*What to work on*:
Go through the records below and return each line that has "agent" in it.

*Input*:
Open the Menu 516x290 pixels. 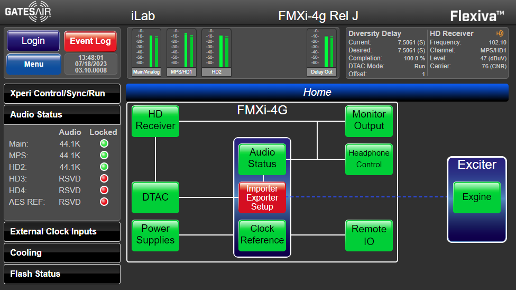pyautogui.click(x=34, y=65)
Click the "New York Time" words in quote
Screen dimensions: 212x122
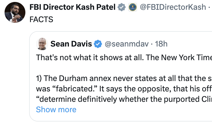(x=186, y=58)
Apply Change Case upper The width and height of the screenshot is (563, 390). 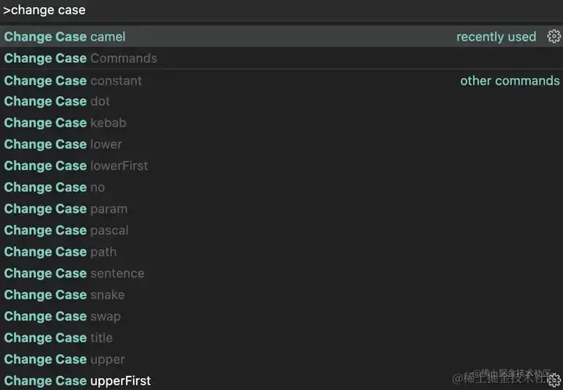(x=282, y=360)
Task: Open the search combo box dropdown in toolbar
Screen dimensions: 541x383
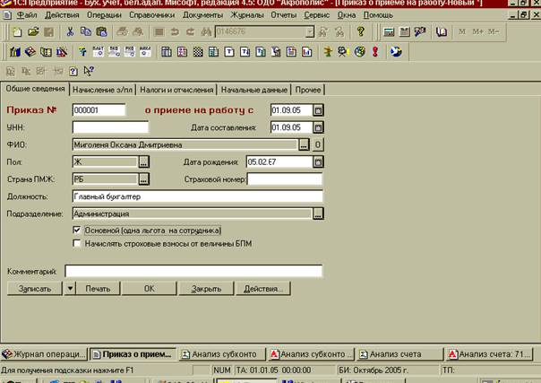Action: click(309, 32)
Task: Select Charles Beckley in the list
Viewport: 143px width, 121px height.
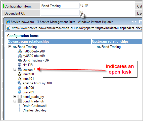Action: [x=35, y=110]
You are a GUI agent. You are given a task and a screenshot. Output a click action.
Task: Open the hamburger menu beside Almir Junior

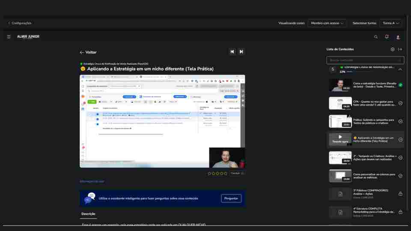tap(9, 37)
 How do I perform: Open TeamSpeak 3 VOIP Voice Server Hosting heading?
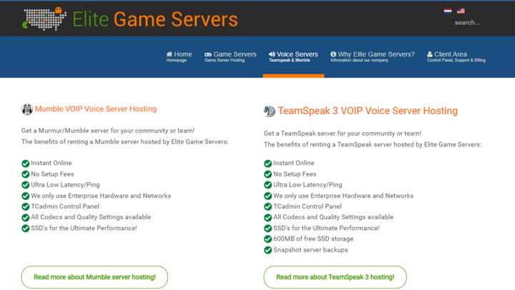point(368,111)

...

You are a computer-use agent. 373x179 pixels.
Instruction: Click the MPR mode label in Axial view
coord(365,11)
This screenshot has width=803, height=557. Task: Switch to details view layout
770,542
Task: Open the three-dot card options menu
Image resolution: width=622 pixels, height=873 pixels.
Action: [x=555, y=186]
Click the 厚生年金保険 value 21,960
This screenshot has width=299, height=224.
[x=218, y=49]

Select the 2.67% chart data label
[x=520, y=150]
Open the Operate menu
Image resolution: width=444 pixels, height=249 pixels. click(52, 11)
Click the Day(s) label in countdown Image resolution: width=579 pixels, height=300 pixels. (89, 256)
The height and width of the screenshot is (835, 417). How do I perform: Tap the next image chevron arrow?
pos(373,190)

*Result of this exercise*:
You are a GUI agent. You are given a task and a screenshot. Output a click action.
You are a computer-use agent. 373x179 pixels.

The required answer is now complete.